Coordinates: 36°09′57″N 86°46′47″W / 36.1659°N 86.7796°W
The First American Cave is an archaeological and palentological site in downtown Nashville, Davidson County, Tennessee. The site was initially recorded in 1971 during construction of the foundations for the First American National Bank building at 315 Deaderick Street, when workers noticed a collection of bones being unearthed within a pocket of dirt approximately 30 feet below ground surface. Excavations were halted and both the Vanderbilt University Department of Anthropology and the Southeastern Indian Antiquities Survey were notified of the find. It was subsequently determined that the bones included those of humans, as well as a number of animal species, including a saber-tooth cat. The dirt pocket from which the bones had been disinterred was in fact a filled in cave, most of which had been destroyed by construction. The Southeastern Indian Antiquities Survey was given permission to excavate within the remaining portion of the cave with the assistance of Vanderbilt University students.
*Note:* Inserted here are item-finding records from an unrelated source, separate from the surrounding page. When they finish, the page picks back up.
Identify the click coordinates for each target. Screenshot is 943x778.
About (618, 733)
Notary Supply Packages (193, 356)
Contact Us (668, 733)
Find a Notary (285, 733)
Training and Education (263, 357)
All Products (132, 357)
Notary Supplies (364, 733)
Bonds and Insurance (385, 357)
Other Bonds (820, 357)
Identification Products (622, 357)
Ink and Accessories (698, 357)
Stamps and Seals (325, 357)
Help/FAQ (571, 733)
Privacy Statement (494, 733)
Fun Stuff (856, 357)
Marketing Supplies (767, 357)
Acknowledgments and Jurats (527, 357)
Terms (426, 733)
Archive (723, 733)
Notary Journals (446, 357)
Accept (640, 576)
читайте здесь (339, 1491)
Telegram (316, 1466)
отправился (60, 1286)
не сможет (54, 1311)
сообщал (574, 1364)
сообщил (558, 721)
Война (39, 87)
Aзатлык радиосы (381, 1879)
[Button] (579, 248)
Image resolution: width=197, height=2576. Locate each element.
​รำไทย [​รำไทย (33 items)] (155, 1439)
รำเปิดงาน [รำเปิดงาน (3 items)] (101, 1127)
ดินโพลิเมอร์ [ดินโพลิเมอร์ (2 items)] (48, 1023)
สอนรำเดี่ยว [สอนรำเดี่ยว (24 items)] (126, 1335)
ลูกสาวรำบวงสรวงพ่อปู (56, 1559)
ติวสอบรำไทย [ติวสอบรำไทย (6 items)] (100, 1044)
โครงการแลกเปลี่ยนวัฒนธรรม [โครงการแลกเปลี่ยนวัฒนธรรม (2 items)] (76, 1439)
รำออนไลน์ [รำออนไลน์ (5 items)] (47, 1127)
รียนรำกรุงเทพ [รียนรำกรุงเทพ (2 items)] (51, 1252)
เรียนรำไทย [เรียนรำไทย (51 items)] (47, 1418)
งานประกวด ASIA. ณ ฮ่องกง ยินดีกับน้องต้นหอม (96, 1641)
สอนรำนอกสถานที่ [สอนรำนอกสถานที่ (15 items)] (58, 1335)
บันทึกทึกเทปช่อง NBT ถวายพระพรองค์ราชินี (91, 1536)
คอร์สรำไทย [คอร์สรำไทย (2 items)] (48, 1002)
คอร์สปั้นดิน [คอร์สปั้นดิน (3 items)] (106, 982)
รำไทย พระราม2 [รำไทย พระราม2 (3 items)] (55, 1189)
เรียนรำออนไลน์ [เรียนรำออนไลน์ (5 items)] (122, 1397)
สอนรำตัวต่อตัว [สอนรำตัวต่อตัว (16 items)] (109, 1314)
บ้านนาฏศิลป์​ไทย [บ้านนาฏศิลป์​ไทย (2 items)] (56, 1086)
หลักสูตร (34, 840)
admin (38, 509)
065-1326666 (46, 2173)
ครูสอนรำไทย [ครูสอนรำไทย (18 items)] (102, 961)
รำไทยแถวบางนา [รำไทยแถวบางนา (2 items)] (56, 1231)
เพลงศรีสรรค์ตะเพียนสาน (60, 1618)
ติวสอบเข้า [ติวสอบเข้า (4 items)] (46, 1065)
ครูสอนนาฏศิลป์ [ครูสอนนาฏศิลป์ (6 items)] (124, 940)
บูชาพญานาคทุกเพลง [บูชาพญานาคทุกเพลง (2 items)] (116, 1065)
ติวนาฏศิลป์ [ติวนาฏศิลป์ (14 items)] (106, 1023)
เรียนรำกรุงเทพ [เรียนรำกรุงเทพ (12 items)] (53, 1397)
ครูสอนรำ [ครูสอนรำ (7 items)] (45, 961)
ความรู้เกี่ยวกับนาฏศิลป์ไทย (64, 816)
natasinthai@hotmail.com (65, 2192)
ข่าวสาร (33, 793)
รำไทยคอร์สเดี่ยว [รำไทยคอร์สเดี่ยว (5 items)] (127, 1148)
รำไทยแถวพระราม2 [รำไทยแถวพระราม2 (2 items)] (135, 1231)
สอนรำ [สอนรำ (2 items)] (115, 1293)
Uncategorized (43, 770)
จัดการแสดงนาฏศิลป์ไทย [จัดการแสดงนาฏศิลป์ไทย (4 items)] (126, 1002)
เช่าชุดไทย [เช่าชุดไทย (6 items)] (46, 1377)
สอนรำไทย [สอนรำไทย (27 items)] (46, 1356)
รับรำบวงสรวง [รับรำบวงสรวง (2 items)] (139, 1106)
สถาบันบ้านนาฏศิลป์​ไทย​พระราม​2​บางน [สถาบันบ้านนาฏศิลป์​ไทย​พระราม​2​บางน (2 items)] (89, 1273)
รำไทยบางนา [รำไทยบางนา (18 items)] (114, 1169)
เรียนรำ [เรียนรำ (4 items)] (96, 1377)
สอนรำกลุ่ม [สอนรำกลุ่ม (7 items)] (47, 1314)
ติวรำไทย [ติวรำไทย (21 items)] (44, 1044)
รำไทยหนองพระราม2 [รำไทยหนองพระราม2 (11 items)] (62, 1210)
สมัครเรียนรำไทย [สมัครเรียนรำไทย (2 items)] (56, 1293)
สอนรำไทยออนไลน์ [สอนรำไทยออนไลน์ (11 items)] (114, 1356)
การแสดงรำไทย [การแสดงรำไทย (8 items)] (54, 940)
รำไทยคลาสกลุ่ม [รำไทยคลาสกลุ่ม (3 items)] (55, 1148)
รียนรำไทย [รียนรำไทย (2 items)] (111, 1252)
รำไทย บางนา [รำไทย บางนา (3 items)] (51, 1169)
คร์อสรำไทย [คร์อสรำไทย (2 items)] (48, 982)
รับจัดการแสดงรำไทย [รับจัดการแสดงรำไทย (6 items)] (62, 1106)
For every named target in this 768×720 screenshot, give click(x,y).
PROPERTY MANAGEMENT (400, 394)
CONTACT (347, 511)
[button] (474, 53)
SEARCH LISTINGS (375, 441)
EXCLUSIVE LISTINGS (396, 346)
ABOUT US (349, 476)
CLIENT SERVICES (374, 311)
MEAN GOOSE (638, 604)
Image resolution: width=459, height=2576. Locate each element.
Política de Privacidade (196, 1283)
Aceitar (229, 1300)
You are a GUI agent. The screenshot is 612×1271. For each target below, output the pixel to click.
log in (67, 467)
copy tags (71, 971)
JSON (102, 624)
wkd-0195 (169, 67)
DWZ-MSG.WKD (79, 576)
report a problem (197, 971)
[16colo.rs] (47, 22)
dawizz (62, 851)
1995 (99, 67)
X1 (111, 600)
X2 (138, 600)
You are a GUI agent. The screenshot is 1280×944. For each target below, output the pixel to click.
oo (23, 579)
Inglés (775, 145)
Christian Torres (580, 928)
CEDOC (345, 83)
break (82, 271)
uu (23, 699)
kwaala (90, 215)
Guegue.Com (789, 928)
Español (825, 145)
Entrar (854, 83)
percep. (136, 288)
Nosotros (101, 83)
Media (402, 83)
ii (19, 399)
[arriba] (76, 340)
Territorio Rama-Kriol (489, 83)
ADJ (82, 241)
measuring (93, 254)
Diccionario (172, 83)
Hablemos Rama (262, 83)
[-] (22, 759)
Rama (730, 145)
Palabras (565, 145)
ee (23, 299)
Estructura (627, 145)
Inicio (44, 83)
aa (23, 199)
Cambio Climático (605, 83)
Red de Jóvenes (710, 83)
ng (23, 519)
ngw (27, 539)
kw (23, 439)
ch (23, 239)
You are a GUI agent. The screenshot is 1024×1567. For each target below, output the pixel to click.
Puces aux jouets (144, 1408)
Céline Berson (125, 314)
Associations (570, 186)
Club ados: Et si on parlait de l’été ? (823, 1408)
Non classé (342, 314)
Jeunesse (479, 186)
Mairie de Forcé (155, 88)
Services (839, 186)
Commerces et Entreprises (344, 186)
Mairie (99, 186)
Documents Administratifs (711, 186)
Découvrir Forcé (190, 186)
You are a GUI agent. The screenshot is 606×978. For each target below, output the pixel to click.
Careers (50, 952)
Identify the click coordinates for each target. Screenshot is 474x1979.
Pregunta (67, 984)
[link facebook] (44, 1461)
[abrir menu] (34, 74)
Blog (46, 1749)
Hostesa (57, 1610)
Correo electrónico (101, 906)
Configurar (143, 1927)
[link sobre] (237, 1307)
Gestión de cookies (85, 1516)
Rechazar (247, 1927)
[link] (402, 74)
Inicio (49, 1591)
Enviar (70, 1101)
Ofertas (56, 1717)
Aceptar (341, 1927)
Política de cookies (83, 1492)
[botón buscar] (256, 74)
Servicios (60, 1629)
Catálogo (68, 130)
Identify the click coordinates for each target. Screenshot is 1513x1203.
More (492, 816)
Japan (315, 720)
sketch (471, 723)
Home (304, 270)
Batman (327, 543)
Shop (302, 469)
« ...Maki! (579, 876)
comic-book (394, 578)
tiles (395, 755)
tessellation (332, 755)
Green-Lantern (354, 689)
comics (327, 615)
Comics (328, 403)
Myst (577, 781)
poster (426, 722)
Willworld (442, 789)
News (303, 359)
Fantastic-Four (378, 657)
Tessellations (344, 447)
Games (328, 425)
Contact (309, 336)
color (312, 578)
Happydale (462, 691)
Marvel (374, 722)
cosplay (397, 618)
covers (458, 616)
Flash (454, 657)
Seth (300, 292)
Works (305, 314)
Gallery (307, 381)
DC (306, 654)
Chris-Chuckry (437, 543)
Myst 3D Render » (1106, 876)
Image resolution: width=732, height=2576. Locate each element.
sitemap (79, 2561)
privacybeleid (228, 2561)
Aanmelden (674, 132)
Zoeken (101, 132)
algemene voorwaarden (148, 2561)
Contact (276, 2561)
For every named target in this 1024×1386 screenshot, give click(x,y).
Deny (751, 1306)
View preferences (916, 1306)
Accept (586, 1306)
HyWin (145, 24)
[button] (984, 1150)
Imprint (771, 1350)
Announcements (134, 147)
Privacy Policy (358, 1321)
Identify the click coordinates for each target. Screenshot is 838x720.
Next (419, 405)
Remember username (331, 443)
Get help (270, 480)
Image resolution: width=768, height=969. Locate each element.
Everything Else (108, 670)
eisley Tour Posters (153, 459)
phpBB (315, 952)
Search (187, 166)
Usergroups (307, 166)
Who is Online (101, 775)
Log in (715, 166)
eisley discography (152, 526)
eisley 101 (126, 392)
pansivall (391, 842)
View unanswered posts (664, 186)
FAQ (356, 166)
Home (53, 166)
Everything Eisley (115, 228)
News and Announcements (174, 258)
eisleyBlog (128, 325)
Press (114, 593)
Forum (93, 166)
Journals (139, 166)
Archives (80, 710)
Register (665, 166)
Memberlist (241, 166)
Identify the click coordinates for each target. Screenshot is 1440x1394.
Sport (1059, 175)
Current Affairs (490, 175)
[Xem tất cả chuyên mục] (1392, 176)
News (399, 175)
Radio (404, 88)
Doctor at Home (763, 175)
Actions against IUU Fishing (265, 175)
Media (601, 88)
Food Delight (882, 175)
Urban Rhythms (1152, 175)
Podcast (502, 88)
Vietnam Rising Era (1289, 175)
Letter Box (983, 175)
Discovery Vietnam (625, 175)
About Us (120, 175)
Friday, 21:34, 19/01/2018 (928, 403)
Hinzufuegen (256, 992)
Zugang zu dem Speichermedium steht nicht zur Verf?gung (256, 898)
John Guilday of the Carnegie Museum of Natural History later conducted an examination of all bones recovered from the site, and published the results in the July 1977 issue of the Journal of the Tennessee Academy of Sciences. Although Guilday may have conducted an inventory of the human remains from the site, none was ever published. Today the human remains from the site are in the collection of the Vanderbilt University Department of Anthropology.